>> begin SUPPLIED INFORMATION

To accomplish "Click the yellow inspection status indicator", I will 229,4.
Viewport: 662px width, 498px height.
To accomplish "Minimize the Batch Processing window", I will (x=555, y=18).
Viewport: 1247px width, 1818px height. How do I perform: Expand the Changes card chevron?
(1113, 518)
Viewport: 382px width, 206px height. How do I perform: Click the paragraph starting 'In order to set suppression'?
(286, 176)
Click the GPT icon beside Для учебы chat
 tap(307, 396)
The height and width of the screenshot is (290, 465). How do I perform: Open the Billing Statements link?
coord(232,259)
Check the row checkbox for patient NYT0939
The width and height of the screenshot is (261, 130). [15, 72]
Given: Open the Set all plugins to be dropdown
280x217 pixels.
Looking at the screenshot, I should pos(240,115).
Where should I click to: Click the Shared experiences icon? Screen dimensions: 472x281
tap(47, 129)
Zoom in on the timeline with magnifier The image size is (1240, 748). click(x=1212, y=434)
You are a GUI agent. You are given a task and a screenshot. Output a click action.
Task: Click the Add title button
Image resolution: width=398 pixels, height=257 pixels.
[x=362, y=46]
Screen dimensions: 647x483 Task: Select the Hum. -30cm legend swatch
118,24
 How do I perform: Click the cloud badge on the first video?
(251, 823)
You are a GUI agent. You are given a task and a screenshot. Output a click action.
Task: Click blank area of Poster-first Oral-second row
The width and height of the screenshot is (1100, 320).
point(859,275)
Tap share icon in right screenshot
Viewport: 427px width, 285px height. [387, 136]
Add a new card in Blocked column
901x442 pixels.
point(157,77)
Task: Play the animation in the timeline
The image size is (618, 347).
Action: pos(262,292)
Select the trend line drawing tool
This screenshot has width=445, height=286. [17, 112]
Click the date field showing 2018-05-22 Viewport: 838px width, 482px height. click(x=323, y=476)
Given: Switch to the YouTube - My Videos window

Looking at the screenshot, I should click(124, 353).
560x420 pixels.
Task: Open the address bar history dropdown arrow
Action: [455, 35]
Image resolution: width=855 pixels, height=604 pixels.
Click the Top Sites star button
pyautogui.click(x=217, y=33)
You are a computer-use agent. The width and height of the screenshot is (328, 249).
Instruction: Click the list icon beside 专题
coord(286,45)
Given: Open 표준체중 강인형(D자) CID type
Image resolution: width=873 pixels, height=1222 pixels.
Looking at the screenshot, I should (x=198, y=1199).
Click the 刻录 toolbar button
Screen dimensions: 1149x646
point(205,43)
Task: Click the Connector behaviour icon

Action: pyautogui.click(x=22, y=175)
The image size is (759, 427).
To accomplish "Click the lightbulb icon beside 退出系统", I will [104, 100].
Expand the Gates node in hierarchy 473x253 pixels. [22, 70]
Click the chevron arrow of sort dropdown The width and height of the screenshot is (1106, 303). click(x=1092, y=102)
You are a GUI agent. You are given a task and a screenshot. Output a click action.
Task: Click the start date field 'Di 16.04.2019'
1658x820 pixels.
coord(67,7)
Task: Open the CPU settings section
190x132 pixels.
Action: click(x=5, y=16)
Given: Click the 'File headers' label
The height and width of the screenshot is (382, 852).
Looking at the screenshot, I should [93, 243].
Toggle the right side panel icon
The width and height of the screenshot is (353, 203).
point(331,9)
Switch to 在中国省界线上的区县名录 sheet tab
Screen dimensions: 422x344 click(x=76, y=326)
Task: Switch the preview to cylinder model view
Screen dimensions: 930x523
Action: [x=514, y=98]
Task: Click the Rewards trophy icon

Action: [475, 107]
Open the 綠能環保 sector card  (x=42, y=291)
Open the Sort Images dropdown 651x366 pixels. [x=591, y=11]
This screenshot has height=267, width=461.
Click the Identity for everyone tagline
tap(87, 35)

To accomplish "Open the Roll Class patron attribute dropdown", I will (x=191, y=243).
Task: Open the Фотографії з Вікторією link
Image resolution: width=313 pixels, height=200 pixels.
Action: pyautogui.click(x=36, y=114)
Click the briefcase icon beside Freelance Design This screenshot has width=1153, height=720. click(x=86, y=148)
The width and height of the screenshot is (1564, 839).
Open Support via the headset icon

>> end SUPPLIED INFORMATION

▸ **STATED TASK**:
Please reproduce the lines of the listing from the line holding "Click the GPT icon beside Для учебы chat" through the line holding "The width and height of the screenshot is (261, 130).", inclusive, character for character.

▸ **SOLUTION TO THE EXERCISE**:
Click the GPT icon beside Для учебы chat
 tap(307, 396)
The height and width of the screenshot is (290, 465). How do I perform: Open the Billing Statements link?
coord(232,259)
Check the row checkbox for patient NYT0939
The width and height of the screenshot is (261, 130). [15, 72]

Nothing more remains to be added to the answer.